Years prior, young Matias (Joaquín Parada) and Jerónimo (Blas Finardi Niz) spent many a night in each other’s arms as they reached their sexual awakening. While Matias (or “Matu” as he is affectionately called as an adult played by Ignacio Rogers) has grown up to share a relationship with Brzilian Rochi (Renata Calmon), the adult “Jero” (as portrayed by Esteban Masturini) has reached adulthood as a proud gay man. A chance encounter between the two just before Carnival leads to a reunification between the two young men and a potential rekindling of their romance.
A trip to Santiago del Estero del Ibera (the wetlands of Argentina) seals the deal and reawakens the feeling long thought forgotten within Matias. While Rogers maintains a mature and serious detachment from these feelings, Masturni demonstrates a reserved longing from their first meeting to the last moment before the credits roll.
All the while the Argentinian landscape unspools around them. From the lakes to the cattle county to the walled neighborhoods to the sunset-friendly fields. All the while the overtly and ostensibly innocent Rochi (Calmon) stands by as her relationship and her world changes around her.
There are no moral absolutes in Esteros, nor any judgment offered by director Papu Curotto or writer Andi Nachon. Events simply unspool organically as they might in real life. There’s no lesson to learn or moral to the story aside from “love conquers all”.
Nothing else about Esteros can be applied to any cliché. There’s no simple formula or easy resolution here. Instead there’s a complex and believable drama that could go any which way.
Such is Curotto’s skill. One never knows what masks the characters might wear. In fact, a major plot point revolves around the appreciation of the film Night of the Living Dead and the willingness to make oneself up as a zombie for Carnival. Is this simply another mask these characters wear? or is this a confession of the fact that masks must be worn in this society?
Either way, the film works as a drama, as a romance and as, in fact, a biopic of Santiago itself as it comes of age and stands before the camera as a character in its own right. If nothing else, Esteros is a solid romance and shows how acceptance and love can win against isolationism and prejudice.

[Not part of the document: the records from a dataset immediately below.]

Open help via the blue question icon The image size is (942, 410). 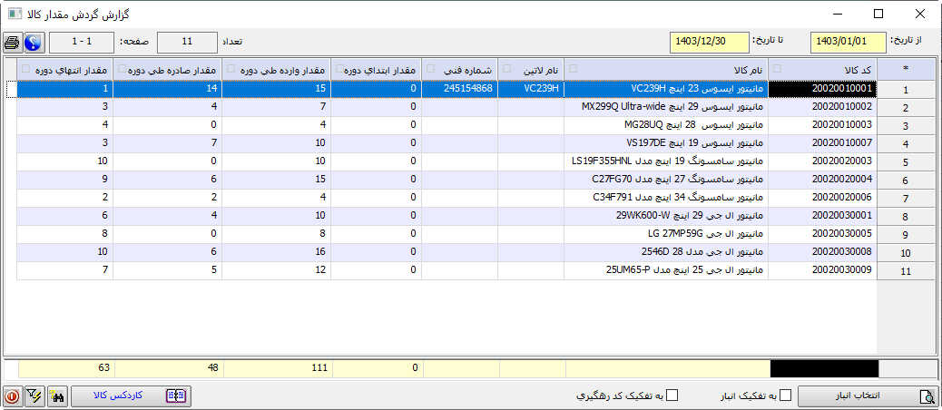point(34,43)
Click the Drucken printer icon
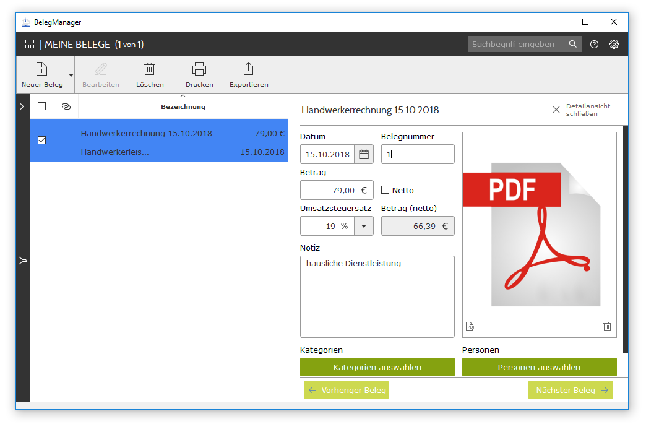Viewport: 646px width, 424px height. (x=199, y=69)
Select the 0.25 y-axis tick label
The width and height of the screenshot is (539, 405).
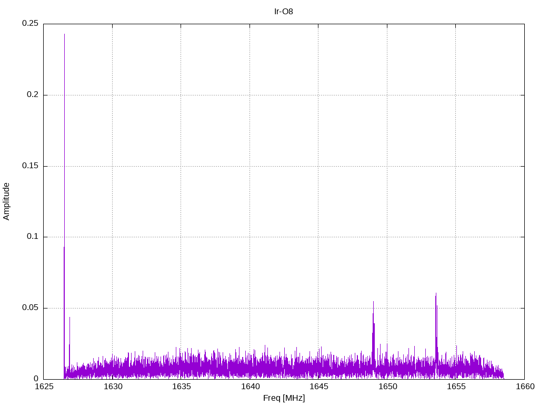pos(29,24)
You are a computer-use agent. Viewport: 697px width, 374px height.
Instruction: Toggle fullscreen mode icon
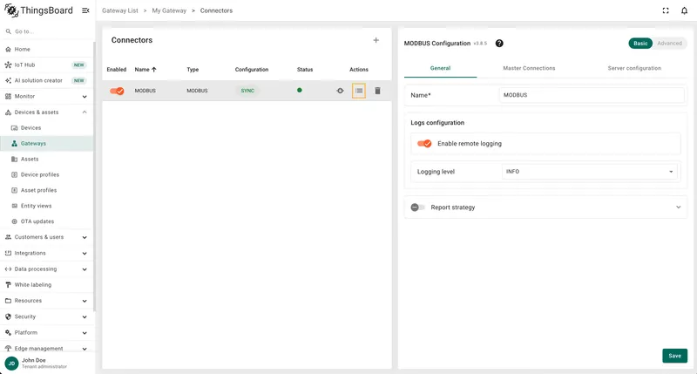tap(666, 10)
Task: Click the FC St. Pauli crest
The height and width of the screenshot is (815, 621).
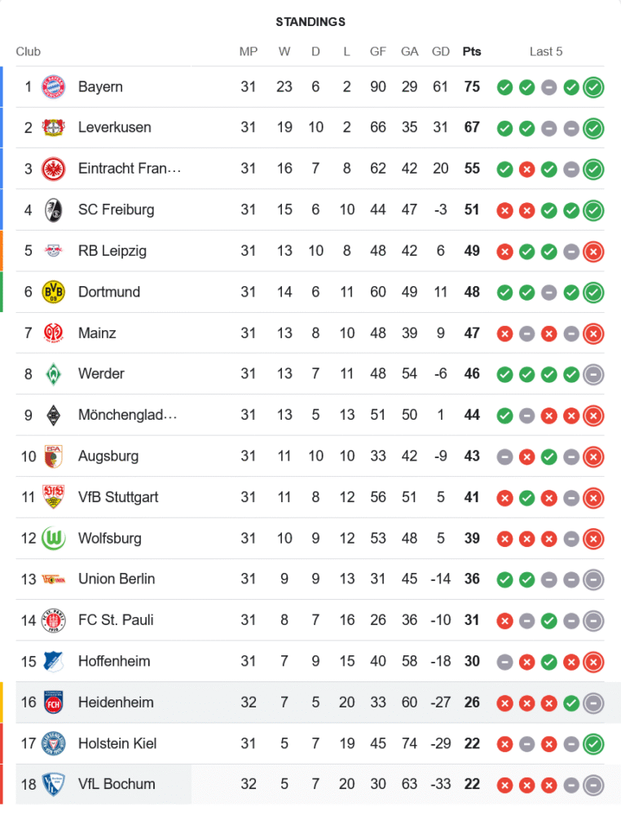Action: 53,620
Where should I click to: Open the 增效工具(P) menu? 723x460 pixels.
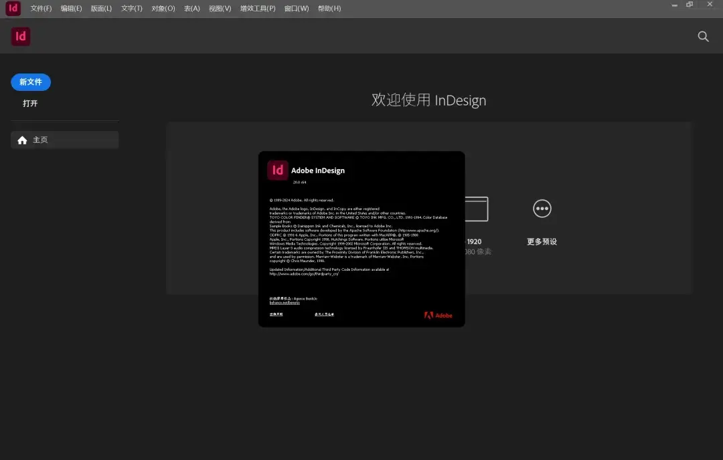click(258, 9)
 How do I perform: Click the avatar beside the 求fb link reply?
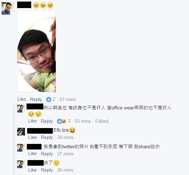(x=21, y=132)
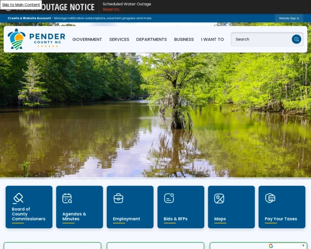This screenshot has width=311, height=249.
Task: Open the Read On link for water outage
Action: (x=111, y=9)
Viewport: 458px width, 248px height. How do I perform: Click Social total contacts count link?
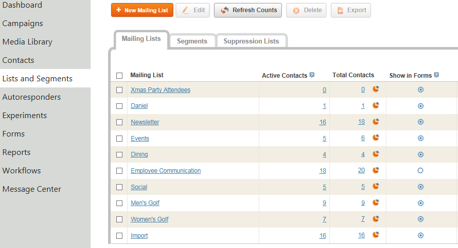pyautogui.click(x=363, y=187)
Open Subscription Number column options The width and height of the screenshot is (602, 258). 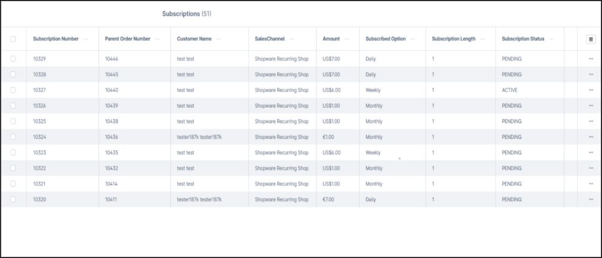(x=85, y=39)
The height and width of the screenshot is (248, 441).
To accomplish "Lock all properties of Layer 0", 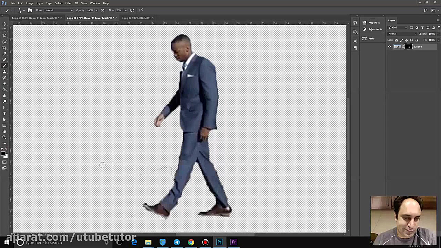I will [417, 40].
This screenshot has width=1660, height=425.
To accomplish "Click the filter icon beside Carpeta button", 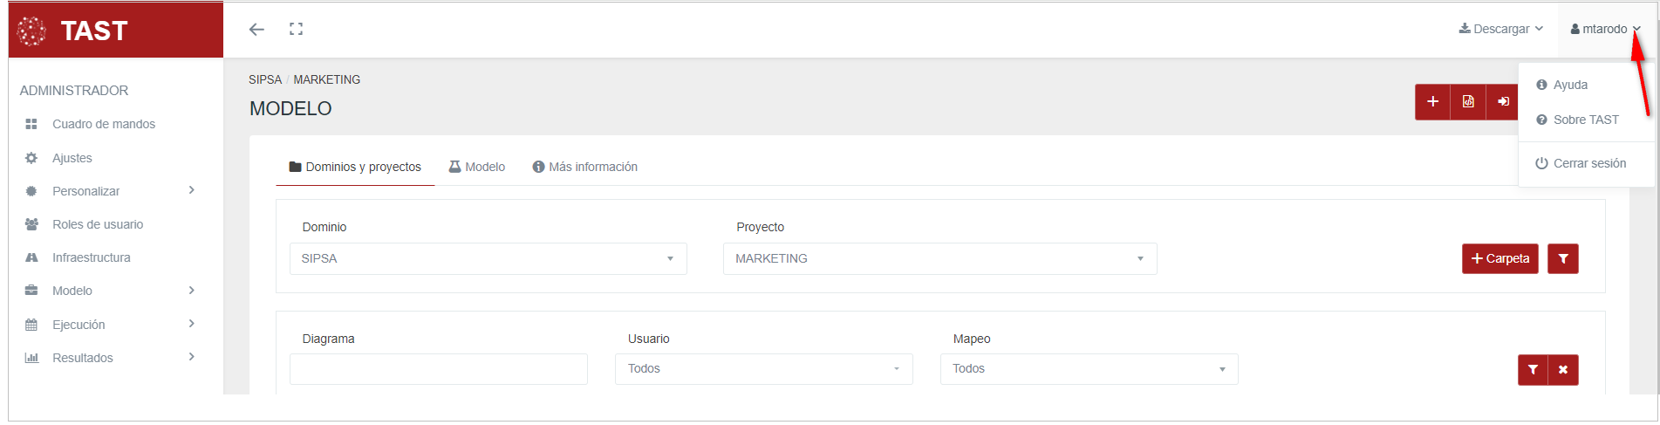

In Argentinian Spanish (containing all of the local slang to delight of uninitiated viewers) with English subtitles, Esteros is a beautiful film bordering on epic that drinks in the scenery around its story and appreciates the romance inside the heart and outside of the camera eye. There’s a certain chemistry and innocence to Esteros that appreciates the beauty of a country as much as the power of a romantic ballad of a lifelong storyline.
Curotto has the skill to balance both worlds. The idyllic world of the delicious world in which the story is filmed, and the utopian concept that love conquers all regardless of the history or orientation. When society puts its foot down, love says yes.